** begin PASSAGE SHOWN **

The UltraFICO score evaluates personal bank account information in addition to the data on an individual’s credit history. This opt-in credit model helps individuals with low personal credit scores of 680 or lower boost their existing FICO score by 20 or more points. It evaluates your savings’ amount, age of your bank accounts, and your accounts’ activity.
What the New Credit Score UltraFICO Is
The new UltraFICO credit score considers an individual’s personal banking behaviors to supplement data on their credit history, which the original FICO credit score relied on. It’s meant to improve your existing FICO score, which ranges from 300 to 850. A score of 850 indicates you’re most likely to pay back your debt on time.
UltraFICO is an opt-in credit scoring model that evaluates your demand deposit accounts (DDA), which are bank accounts you can deposit or withdraw money from immediately. FICO is having Finicity, a data company, collect the DDA information and send it to Experian to create each UltraFICO score. Unfortunately, borrowers who have prime credit ratings of 680 and higher won’t be able to tap into the new credit score UltraFICO to receive more favorable terms.

** end PASSAGE SHOWN **

• **TASK INSTRUCTIONS**:
1. Copy the rows below line for line, from the very first one down through the line containing "Open the Services", keeping both of those lines.
2. Continue the passage on the UltraFICO credit score, starting after its last sentence.

** begin EXTRACTED RECORDS **

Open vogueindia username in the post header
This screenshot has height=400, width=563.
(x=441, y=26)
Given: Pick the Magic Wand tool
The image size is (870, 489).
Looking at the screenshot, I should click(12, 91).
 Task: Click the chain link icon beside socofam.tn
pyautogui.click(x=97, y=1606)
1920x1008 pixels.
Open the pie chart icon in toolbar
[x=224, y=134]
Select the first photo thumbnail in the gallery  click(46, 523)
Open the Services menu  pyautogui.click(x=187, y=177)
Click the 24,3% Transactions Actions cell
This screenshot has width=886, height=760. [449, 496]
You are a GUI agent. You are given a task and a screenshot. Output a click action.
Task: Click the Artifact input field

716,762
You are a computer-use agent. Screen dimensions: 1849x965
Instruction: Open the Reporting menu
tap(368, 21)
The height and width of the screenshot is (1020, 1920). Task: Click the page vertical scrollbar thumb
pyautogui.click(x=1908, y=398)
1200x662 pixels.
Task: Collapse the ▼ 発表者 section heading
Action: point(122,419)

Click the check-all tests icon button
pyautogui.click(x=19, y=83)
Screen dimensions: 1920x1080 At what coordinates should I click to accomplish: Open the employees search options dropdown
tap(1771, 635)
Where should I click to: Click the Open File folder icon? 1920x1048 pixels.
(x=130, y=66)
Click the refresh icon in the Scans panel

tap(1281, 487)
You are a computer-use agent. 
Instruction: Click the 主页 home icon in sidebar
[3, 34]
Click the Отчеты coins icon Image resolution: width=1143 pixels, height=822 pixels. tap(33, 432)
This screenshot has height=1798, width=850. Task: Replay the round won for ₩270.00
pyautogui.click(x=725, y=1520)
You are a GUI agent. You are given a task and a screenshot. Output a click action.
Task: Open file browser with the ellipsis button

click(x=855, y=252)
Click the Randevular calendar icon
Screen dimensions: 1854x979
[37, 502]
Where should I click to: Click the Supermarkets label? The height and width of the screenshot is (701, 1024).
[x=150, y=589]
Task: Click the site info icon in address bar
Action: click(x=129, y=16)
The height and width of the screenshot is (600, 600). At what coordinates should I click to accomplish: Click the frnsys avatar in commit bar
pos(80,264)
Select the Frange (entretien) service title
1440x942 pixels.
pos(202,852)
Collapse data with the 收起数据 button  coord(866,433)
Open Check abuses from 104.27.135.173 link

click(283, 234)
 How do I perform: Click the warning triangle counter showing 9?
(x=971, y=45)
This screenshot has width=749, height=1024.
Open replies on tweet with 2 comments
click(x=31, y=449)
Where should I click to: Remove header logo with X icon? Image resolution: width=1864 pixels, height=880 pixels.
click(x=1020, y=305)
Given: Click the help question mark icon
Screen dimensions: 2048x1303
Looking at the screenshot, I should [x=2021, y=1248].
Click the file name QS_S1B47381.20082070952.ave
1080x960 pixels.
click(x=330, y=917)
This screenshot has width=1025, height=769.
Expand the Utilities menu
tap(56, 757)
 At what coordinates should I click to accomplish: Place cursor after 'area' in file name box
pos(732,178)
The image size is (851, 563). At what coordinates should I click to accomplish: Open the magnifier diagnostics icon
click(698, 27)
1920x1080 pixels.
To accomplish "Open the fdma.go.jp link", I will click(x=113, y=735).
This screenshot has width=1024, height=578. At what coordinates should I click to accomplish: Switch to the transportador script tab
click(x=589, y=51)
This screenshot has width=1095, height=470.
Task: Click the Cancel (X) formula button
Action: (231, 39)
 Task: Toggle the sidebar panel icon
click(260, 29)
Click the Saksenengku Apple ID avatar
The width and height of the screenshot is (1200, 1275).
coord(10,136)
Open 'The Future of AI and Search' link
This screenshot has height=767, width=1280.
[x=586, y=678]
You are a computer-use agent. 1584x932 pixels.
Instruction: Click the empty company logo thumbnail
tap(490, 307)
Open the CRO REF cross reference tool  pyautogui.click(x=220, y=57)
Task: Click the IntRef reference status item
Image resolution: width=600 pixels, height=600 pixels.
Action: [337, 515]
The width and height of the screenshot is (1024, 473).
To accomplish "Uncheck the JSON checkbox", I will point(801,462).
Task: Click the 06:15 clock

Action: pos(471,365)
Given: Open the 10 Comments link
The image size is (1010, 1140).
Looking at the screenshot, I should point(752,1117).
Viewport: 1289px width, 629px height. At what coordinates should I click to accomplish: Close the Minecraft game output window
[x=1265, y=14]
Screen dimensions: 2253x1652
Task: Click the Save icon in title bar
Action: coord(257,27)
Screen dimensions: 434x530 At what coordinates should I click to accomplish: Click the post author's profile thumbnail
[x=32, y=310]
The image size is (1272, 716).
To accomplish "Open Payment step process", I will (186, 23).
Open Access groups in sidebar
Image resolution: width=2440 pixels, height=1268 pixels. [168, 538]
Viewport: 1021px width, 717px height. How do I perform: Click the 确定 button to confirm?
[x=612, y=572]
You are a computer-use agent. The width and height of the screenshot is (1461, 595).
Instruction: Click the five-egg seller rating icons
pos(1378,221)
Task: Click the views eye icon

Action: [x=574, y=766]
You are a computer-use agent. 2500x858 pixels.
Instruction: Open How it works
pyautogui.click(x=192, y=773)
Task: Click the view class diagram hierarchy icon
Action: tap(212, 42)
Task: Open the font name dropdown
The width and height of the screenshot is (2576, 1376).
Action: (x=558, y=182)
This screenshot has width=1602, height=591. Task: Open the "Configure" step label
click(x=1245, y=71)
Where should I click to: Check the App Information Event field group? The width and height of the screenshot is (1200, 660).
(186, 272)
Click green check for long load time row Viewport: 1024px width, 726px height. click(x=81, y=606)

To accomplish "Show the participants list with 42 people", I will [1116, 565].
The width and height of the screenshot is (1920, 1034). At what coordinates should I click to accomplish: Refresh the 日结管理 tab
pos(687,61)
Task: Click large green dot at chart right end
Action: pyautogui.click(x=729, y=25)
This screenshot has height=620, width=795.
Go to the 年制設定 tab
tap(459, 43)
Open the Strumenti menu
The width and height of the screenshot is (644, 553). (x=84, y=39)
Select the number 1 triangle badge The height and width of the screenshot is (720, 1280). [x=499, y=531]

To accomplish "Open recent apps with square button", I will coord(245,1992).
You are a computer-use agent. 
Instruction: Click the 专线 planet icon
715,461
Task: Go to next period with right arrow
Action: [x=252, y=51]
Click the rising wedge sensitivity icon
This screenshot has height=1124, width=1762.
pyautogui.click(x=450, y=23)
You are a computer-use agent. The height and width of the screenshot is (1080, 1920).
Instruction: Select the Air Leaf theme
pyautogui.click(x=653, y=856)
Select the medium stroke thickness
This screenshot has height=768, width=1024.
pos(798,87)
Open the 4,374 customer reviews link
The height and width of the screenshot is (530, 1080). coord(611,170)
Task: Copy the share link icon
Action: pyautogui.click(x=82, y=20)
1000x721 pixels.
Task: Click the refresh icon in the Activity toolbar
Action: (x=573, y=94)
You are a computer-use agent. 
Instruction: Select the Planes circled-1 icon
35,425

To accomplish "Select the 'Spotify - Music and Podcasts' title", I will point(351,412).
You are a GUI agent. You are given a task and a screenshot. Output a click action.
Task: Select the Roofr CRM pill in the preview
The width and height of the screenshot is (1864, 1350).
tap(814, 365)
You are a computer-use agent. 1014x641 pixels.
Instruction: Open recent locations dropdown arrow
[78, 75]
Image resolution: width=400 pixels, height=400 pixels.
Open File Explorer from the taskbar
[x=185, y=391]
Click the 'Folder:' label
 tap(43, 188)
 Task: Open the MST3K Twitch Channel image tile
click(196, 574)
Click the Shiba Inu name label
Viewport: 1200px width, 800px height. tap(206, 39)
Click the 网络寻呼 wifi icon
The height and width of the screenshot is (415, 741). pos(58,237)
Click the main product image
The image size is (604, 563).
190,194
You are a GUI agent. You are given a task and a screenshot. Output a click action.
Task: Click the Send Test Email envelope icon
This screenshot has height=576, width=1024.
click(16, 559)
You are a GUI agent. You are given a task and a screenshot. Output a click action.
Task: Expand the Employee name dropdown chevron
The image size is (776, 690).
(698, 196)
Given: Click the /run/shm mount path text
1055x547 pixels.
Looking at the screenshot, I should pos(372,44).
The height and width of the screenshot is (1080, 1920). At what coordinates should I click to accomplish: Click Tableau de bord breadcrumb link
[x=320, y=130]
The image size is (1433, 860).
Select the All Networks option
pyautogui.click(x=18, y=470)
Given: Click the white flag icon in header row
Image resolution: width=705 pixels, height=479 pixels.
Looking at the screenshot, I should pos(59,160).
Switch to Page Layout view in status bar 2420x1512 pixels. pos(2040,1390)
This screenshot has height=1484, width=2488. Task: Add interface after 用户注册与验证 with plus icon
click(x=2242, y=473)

** end EXTRACTED RECORDS **

• **RESPONSES TO THE TASKS**:
1.
Open vogueindia username in the post header
This screenshot has height=400, width=563.
(x=441, y=26)
Given: Pick the Magic Wand tool
The image size is (870, 489).
Looking at the screenshot, I should click(12, 91).
 Task: Click the chain link icon beside socofam.tn
pyautogui.click(x=97, y=1606)
1920x1008 pixels.
Open the pie chart icon in toolbar
[x=224, y=134]
Select the first photo thumbnail in the gallery  click(46, 523)
Open the Services menu  pyautogui.click(x=187, y=177)

2.
FitSmallBusiness interviewed David Shellenberger, senior director of scores and predictive analytics at FICO, and he explained how the score works:
“Once the consumer offers up their credentials, Finicity compiles their DDA transactions and sends to Experian. Experian hosts the scoring algorithm or “black box” developed by FICO. The new score consumes the DDA data obtained from Finicity in addition to a traditional FICO Score.
“The new scoring algorithm adjusts the existing FICO score given the additional insight offered by the DDA data or, in the case of unscorable consumers, will generate a new FICO score if minimum scoring criteria are met. This score is then transmitted by Experian to the lender along with reason codes reflecting the data used for score calculation, just like any other FICO score.”
The UltraFICO rating system will launch a pilot program at the beginning of 2019, with a small batch of lenders to test its development. However, FICO has not publicly released the lenders who will be a part of the pilot program. After FICO completes the pilot program, they will make available for more lenders to use by the middle of 2019.
Who UltraFICO Will Benefit
The new credit score system developed by FICO is an excellent secondary credit score option for people who may need to boost their score to access financing. This new credit score change benefits those with personal credit scores below 680, people with little credit history, and people that have no previous debt at all.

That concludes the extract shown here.